- Born: Charles Richard Plotkin September 8, 1942 (age 83) Los Angeles, California, U.S.
- Occupations: Record producer, film producer, audio engineer, mixing engineer
- Employer(s): Chuck Plotkin Productions, Inc., Clover Recorders

= Chuck Plotkin =

American recording engineer and producer

Charles Richard Plotkin (born September 8, 1942) is an American record producer, film producer audio engineer and mixing engineer, best known for his work with Bruce Springsteen and Bob Dylan.

==Recording engineer==
Plotkin has recorded, engineered, mastered and produced albums by Bruce Springsteen, Bob Dylan and many other artists, starting with the Floating House Band in 1972. Just before hooking up with Springsteen for the mixing of Darkness on the Edge of Town, Plotkin produced the Cocaine Drain album by the Cowsills.

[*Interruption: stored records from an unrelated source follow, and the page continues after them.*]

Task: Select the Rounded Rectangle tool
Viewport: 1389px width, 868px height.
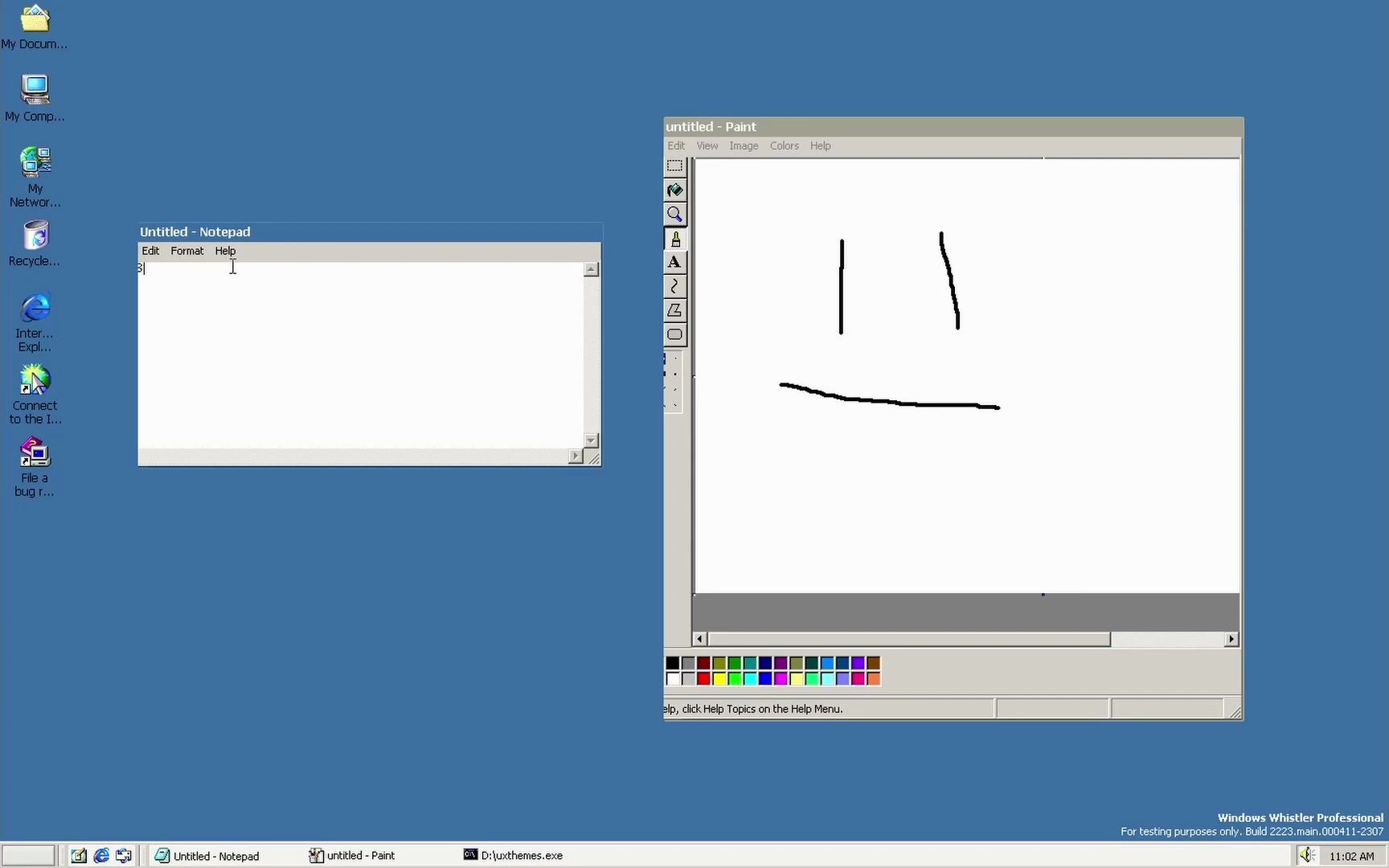Action: (674, 335)
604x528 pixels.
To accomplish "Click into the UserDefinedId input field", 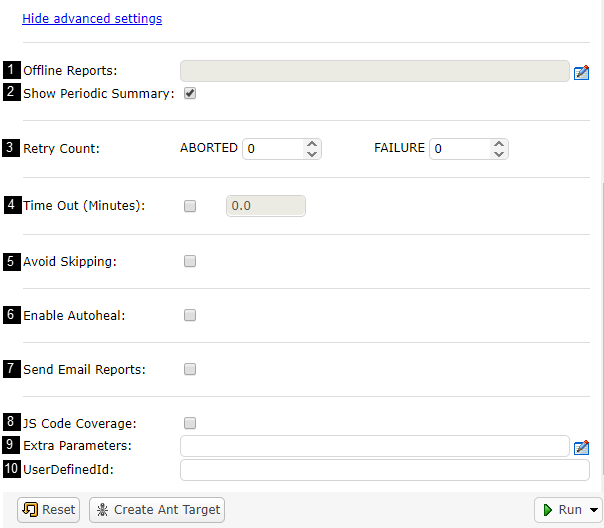I will (x=384, y=470).
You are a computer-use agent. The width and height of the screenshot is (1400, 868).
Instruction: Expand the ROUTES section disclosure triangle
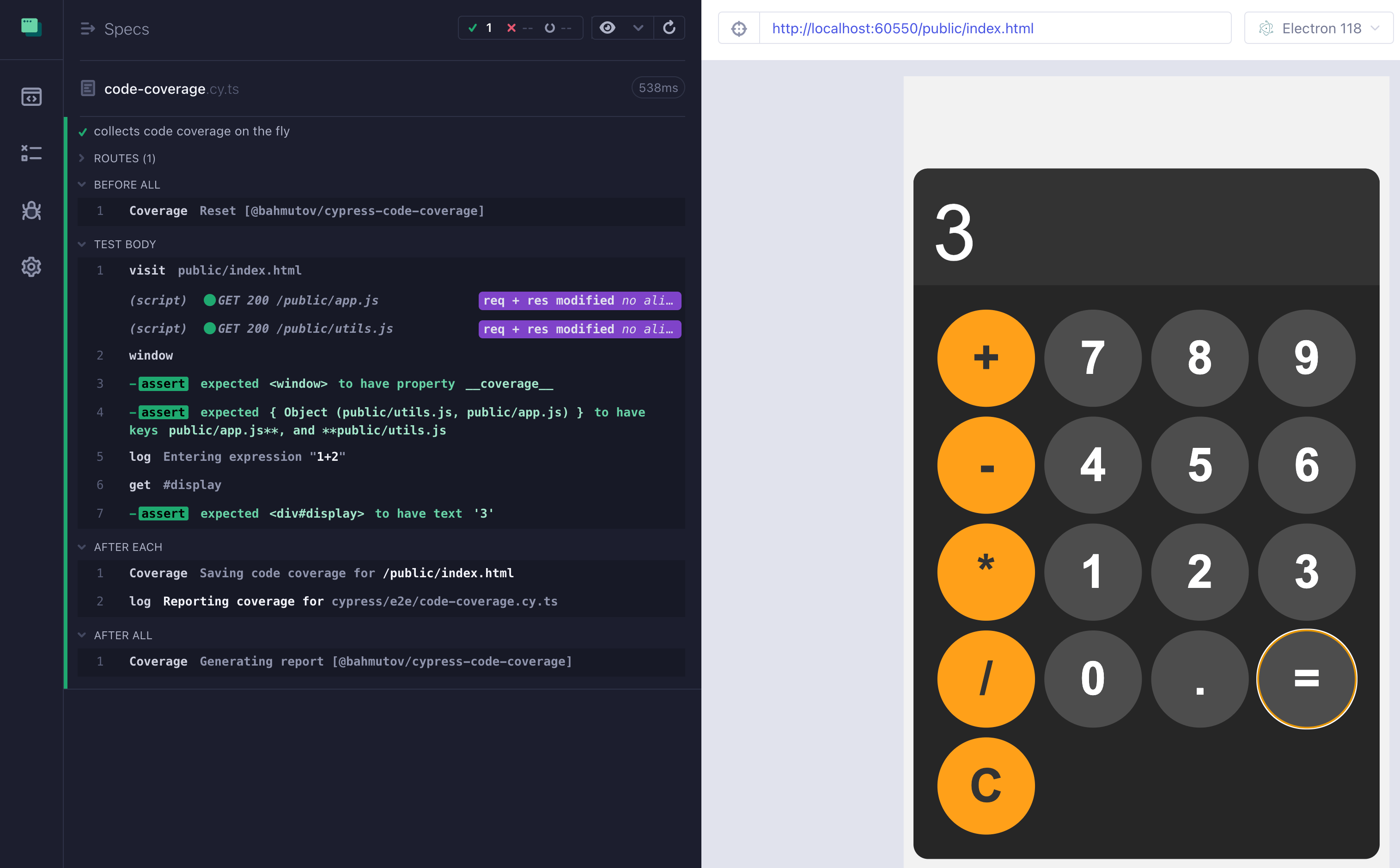84,158
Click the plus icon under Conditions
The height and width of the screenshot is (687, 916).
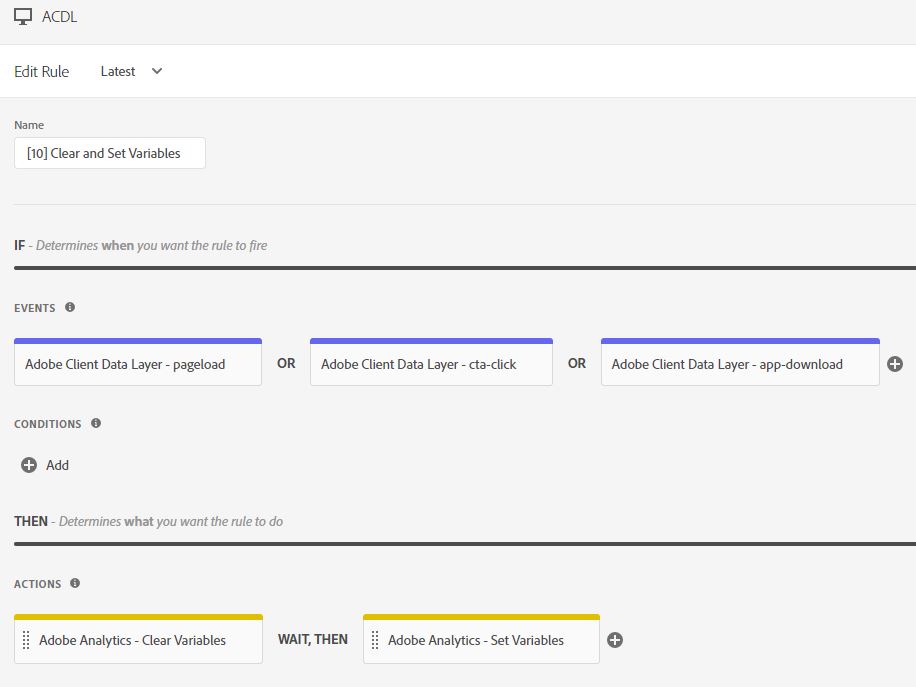click(x=29, y=465)
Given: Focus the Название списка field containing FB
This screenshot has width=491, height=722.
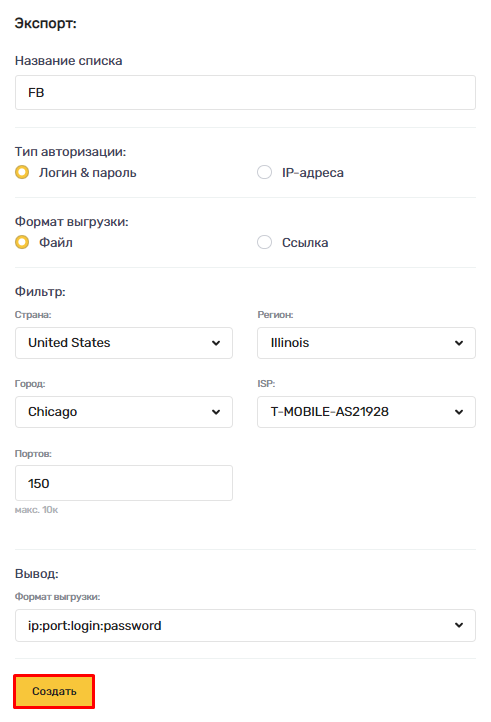Looking at the screenshot, I should (x=245, y=93).
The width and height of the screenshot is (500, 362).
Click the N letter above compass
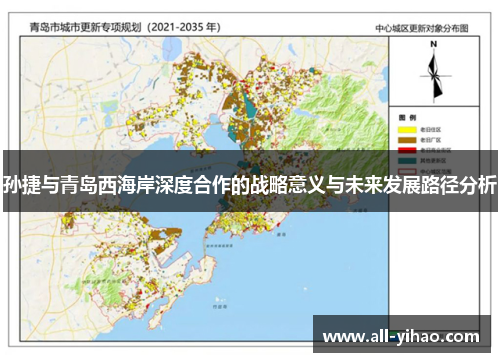point(433,44)
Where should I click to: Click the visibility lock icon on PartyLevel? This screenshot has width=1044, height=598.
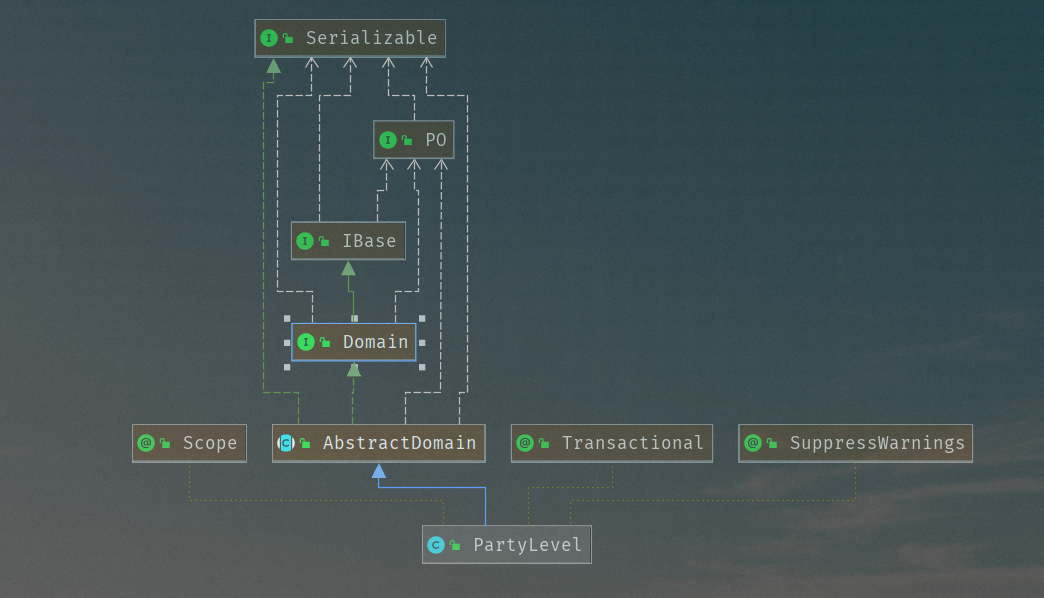coord(456,546)
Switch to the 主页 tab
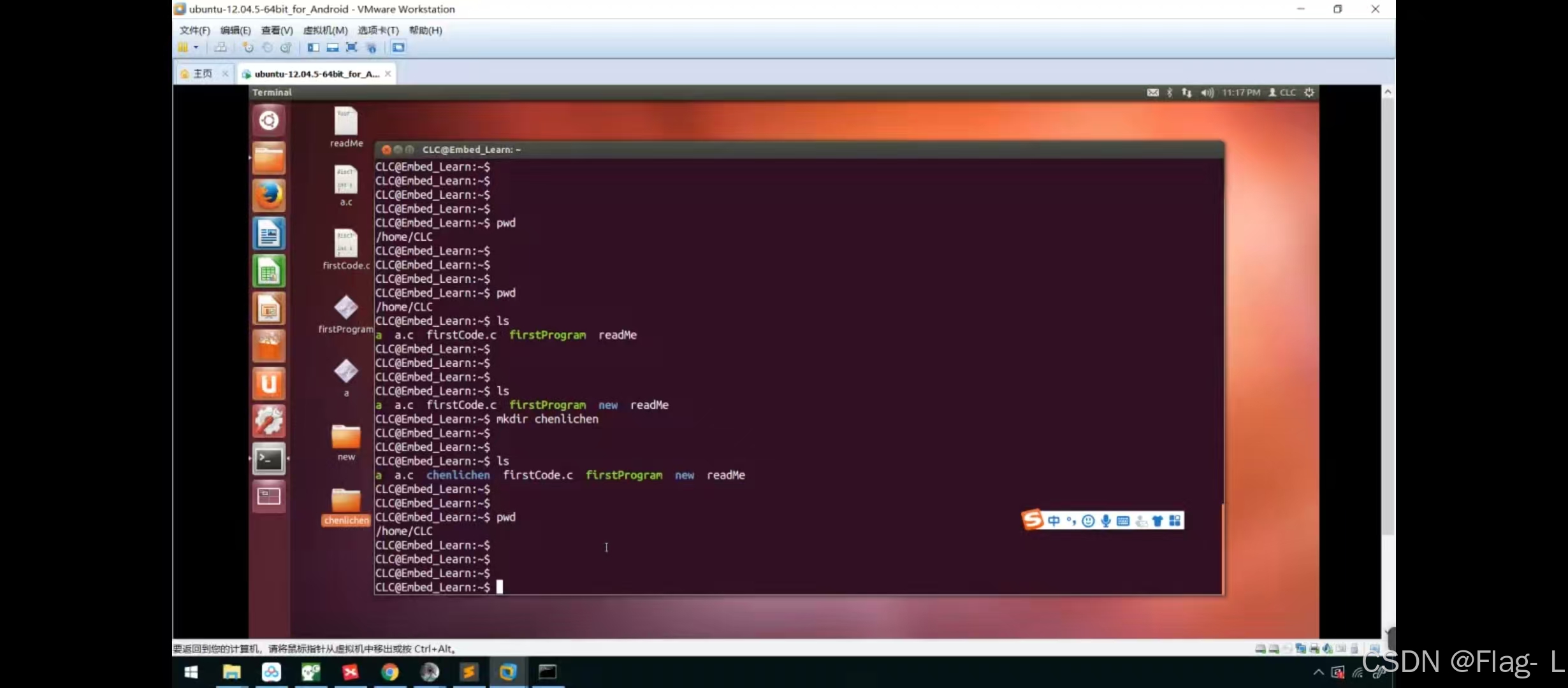The image size is (1568, 688). [x=203, y=74]
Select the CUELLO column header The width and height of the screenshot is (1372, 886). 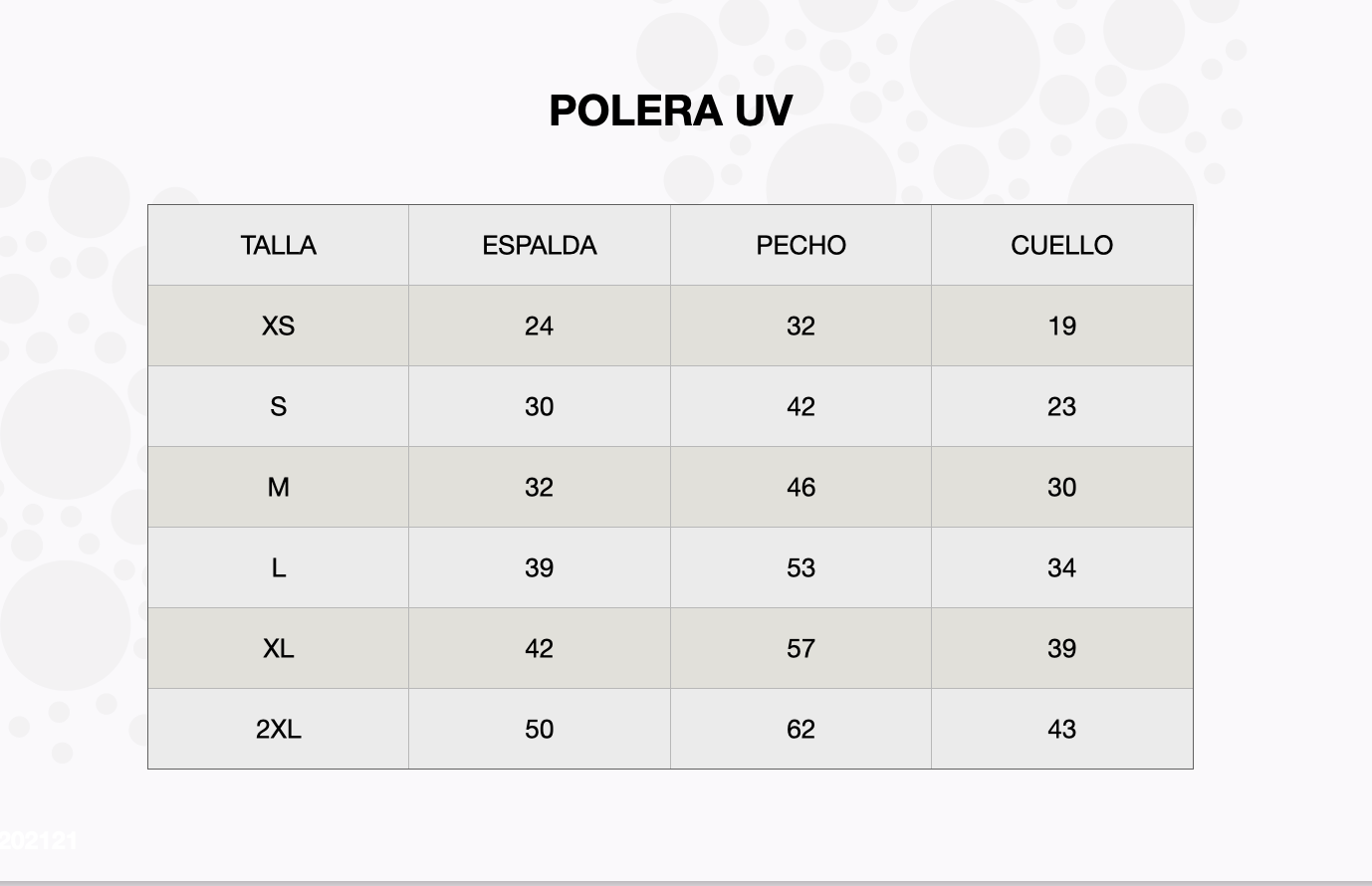(1061, 246)
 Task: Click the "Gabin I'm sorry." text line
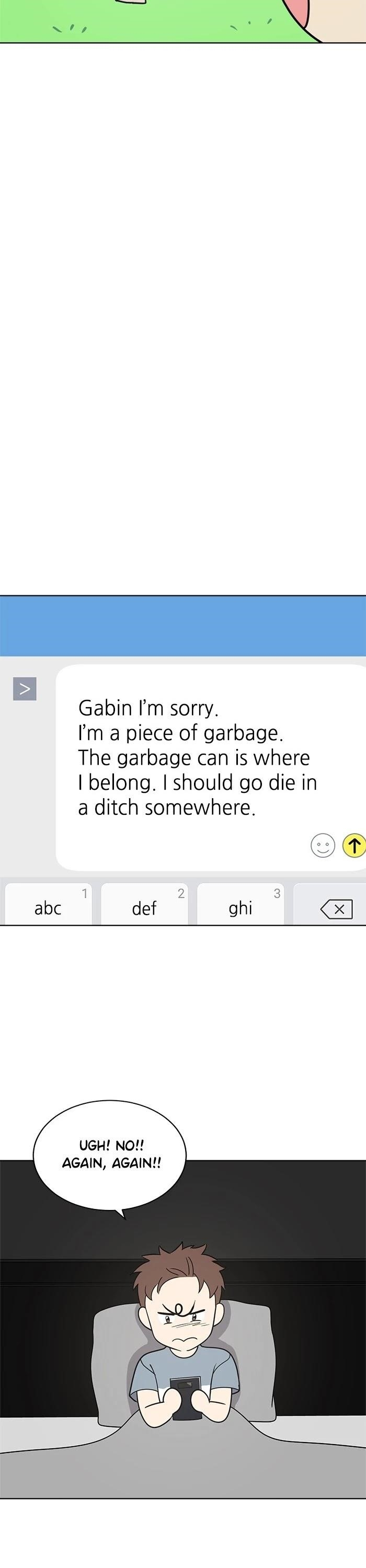coord(148,708)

Among Plotkin's major achievements as an engineer was the mastering of Bruce Springsteen's Nebraska album. Springsteen recorded the album as a set of demonstration tapes on an inexpensive home cassette recorder. The task of turning the raw, unprocessed cassette tape (which had spent weeks in Springsteen's pants pocket) into a professional-sounding vinyl LP was a daunting one, and a major technical accomplishment.

He has been credited as a producer on several Springsteen albums.

==Film and record producer==
Plotkin was credited as producer for the 1995 movie Mirage, and produced the soundtrack albums for several films including Dead Man Walking, Vietnam, Long Time Coming, Philadelphia, and Jerry Maguire.

==Other appearances==
Plotkin was also featured in the 1996 documentary Blood Brothers: Bruce Springsteen and the E Street Band, which documented an E Street Band recording session the preceding year.